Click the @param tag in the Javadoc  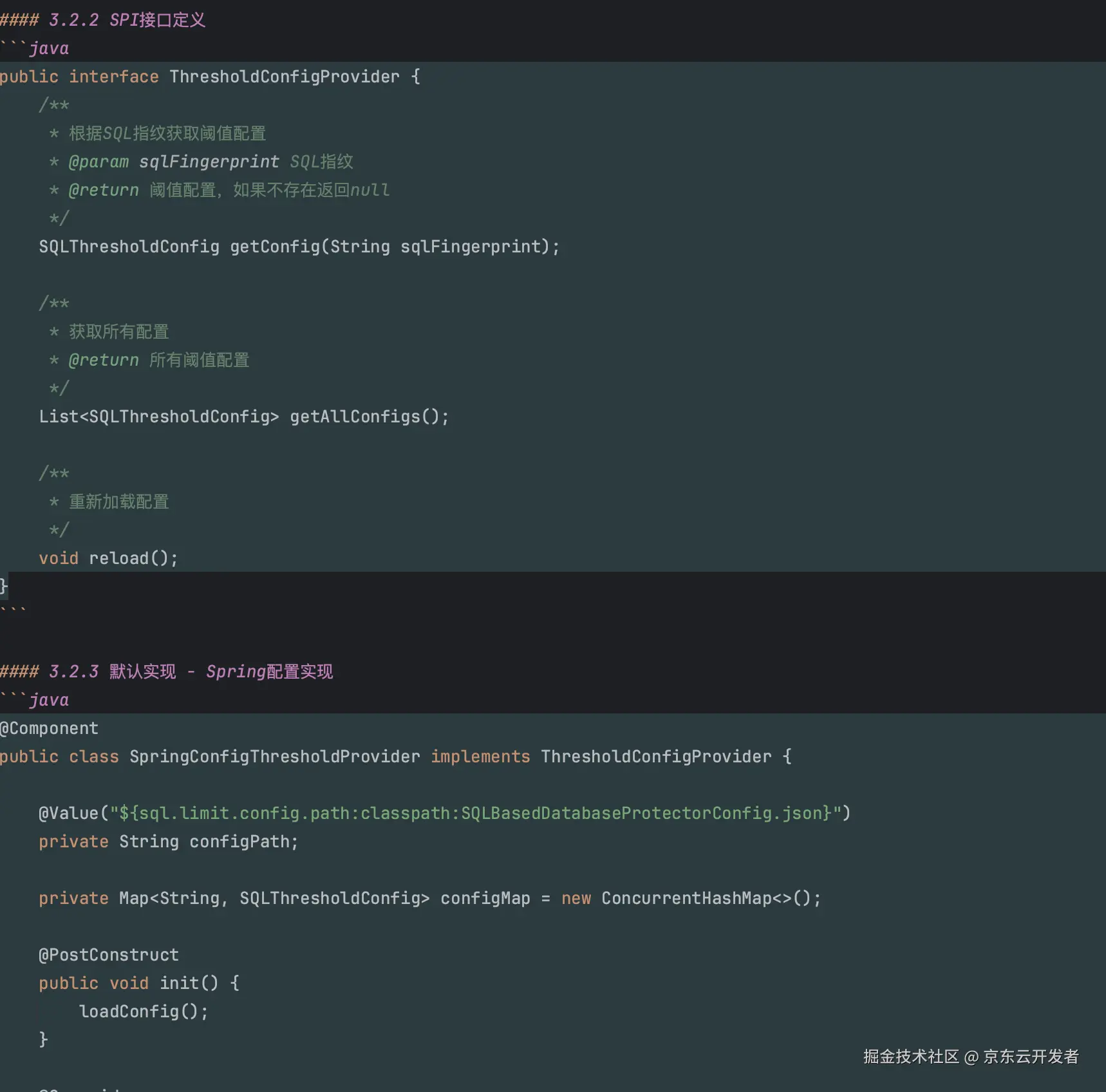click(98, 162)
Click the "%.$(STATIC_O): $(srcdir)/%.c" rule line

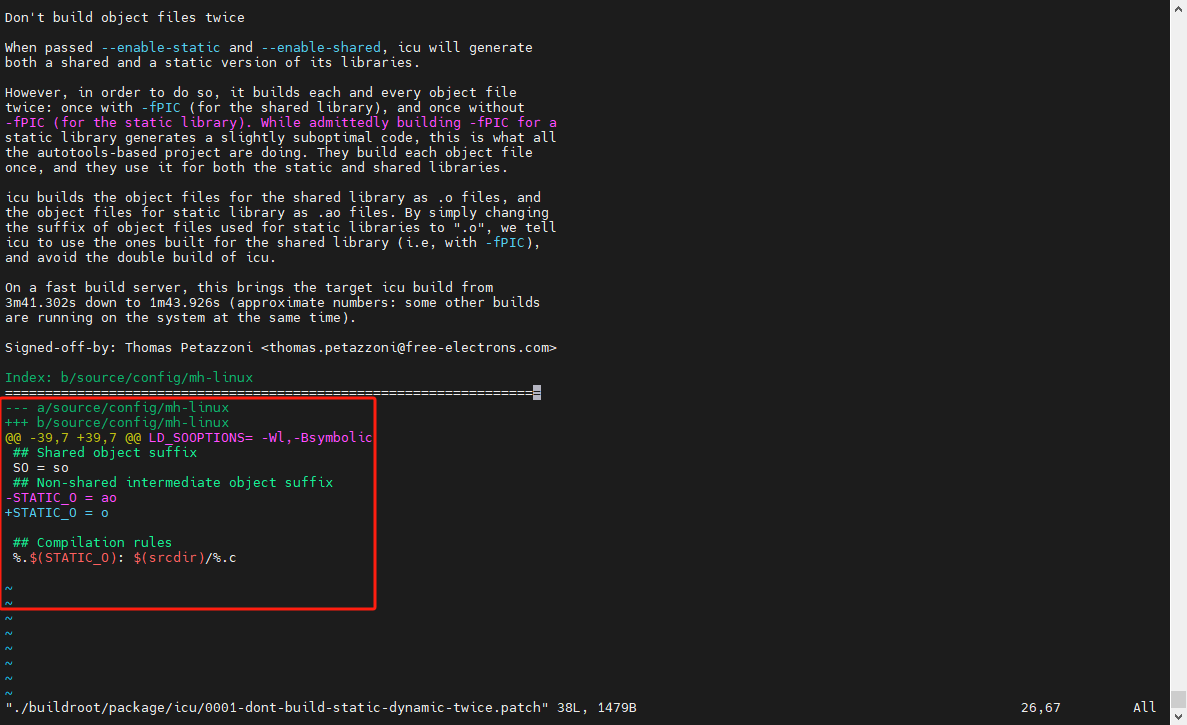pos(124,558)
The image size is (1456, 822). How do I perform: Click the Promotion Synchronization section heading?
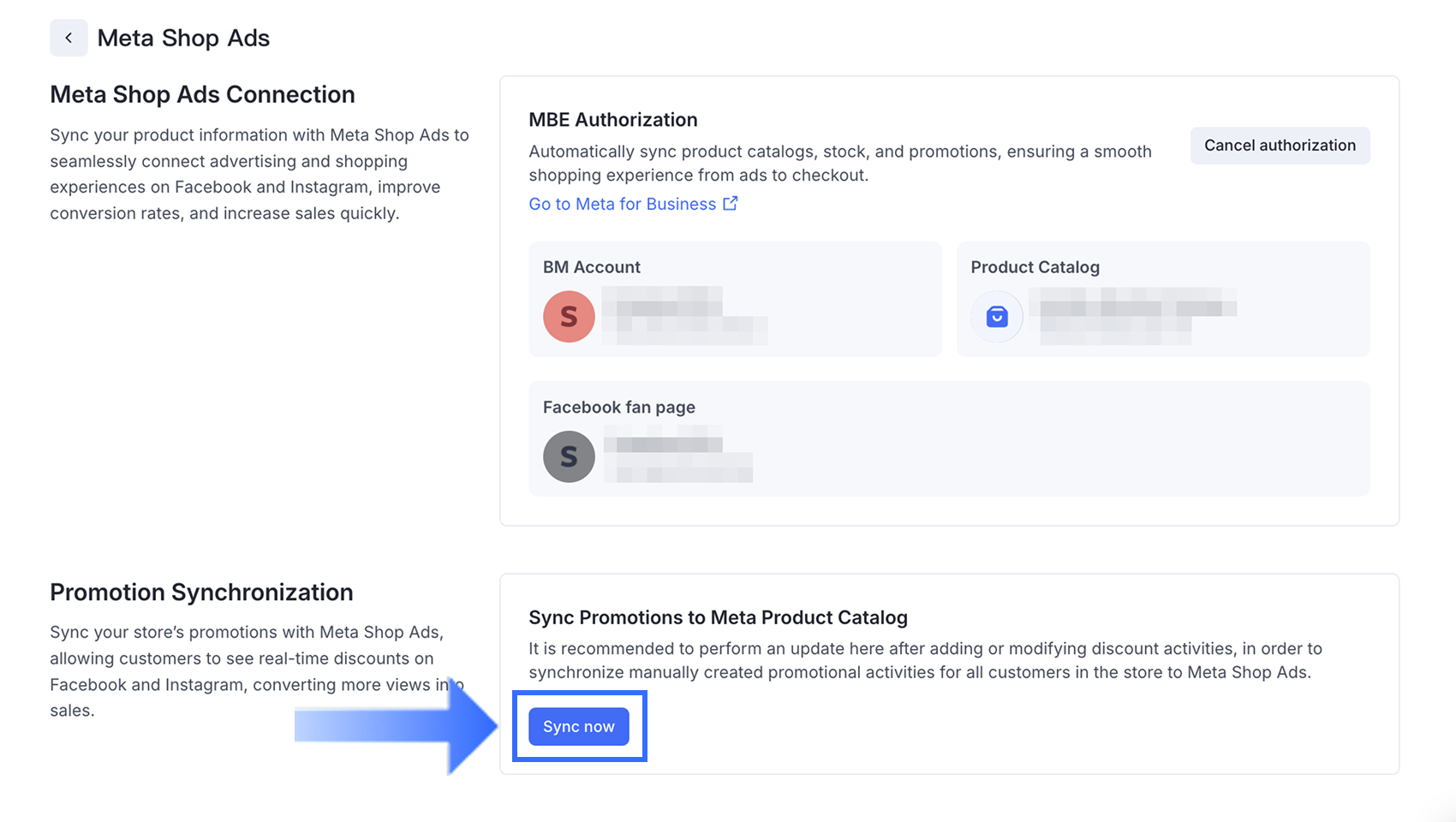[x=201, y=593]
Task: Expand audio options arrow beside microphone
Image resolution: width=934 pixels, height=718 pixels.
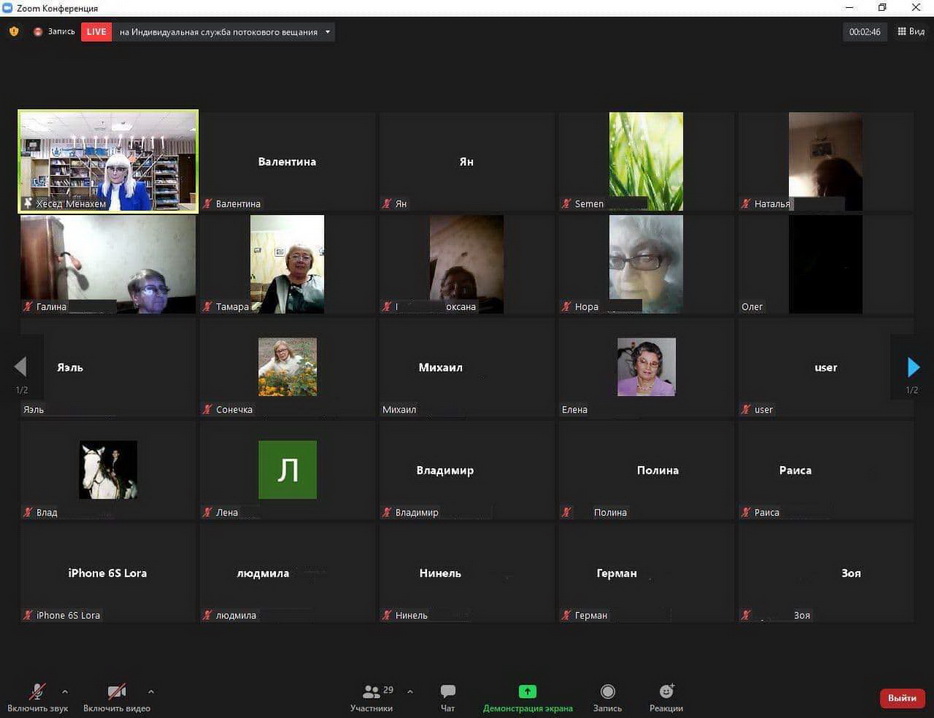Action: [65, 691]
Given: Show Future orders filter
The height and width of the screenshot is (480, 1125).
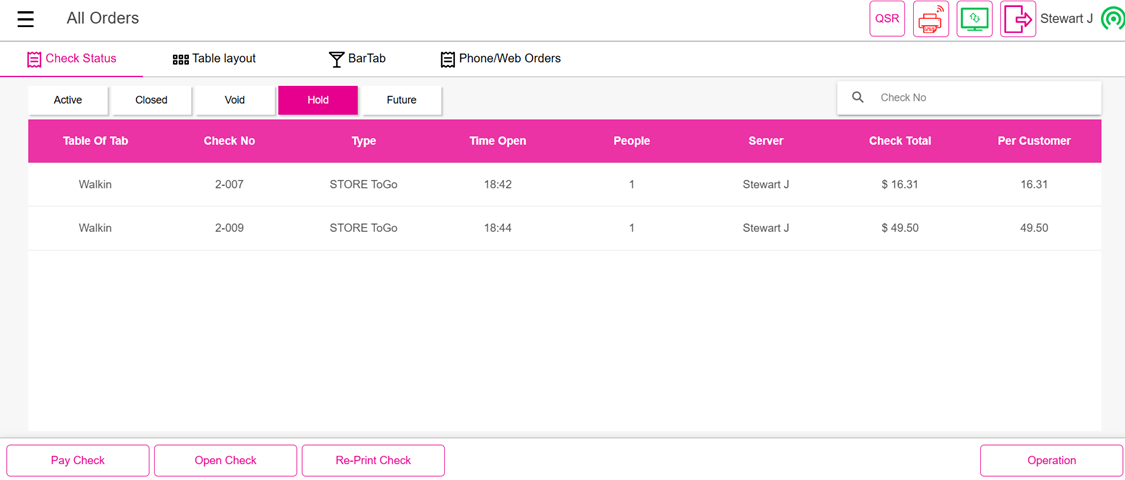Looking at the screenshot, I should click(401, 100).
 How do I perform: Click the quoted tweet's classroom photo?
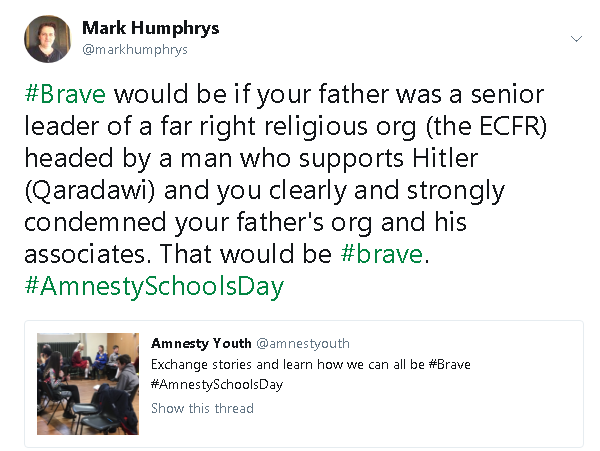(x=88, y=376)
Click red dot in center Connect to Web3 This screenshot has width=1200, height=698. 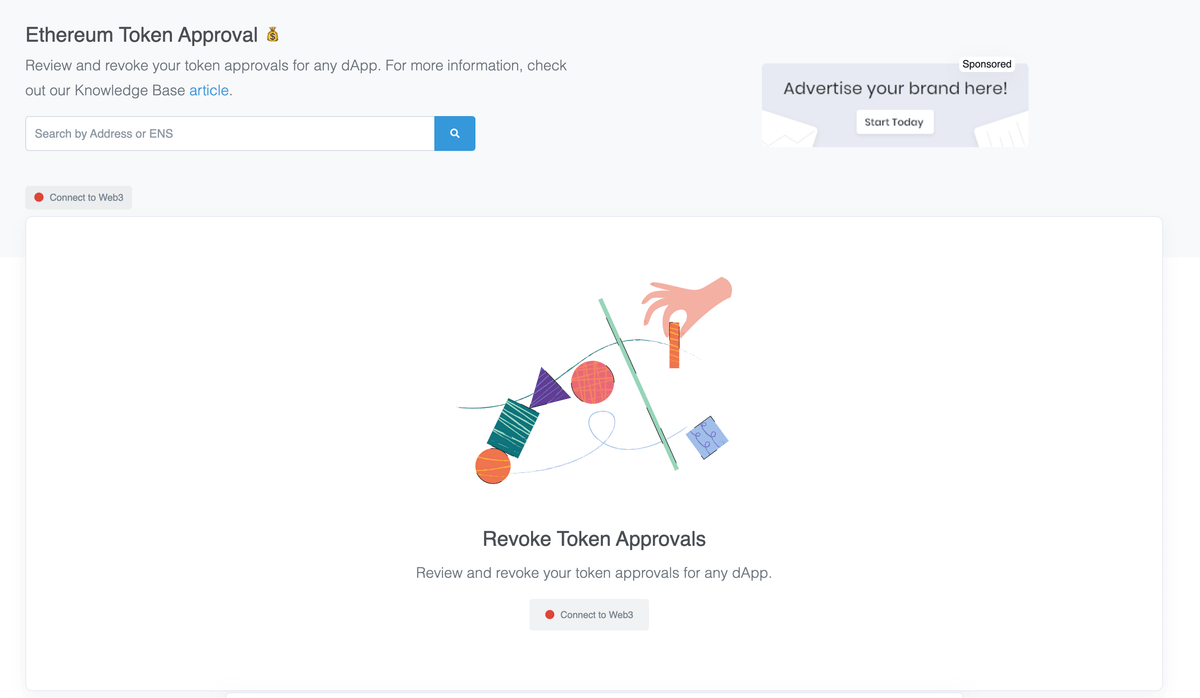(x=549, y=615)
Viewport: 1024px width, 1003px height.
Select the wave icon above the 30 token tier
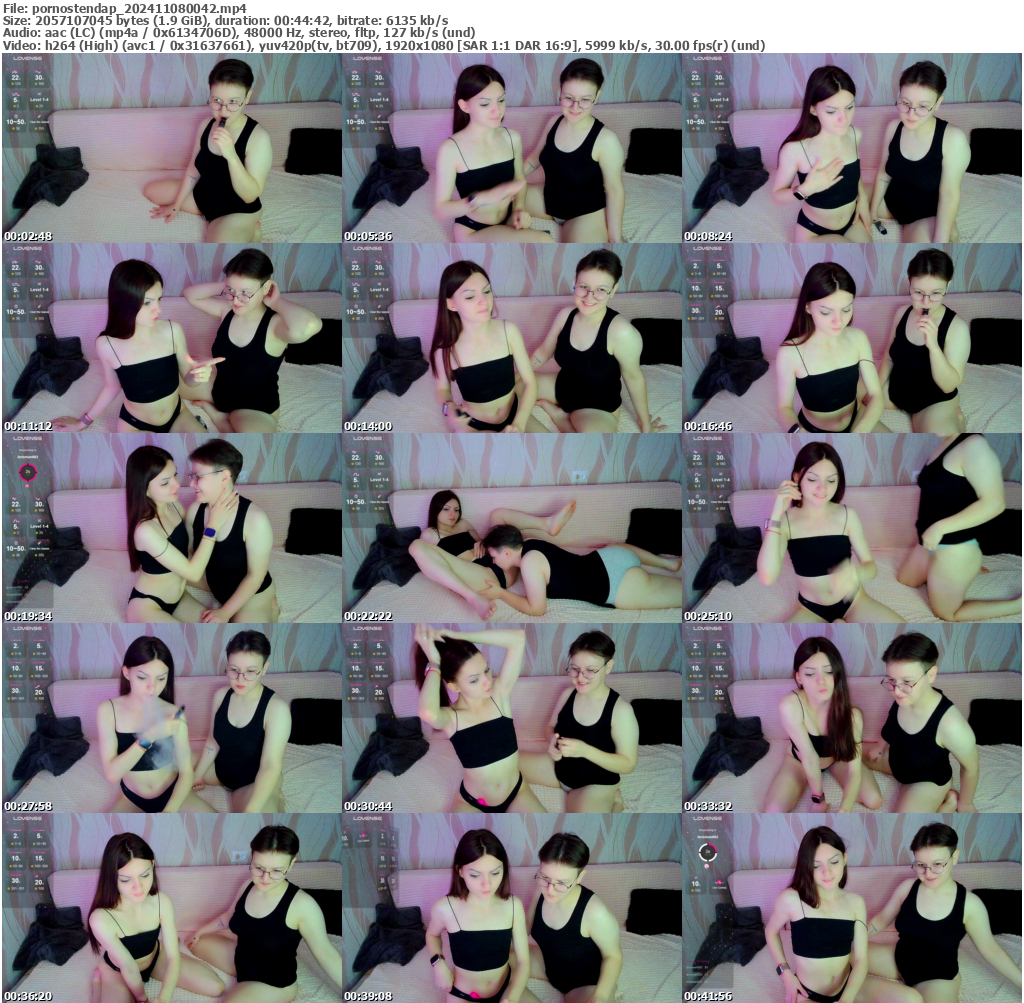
+---+
All lines from the one containing "Viewport: 1024px width, 1003px height." through the final line of the records are to be retyped exactly; no other lines and no pictures are to be included.

- Exercise output
Viewport: 1024px width, 1003px height.
Select the wave icon above the 30 token tier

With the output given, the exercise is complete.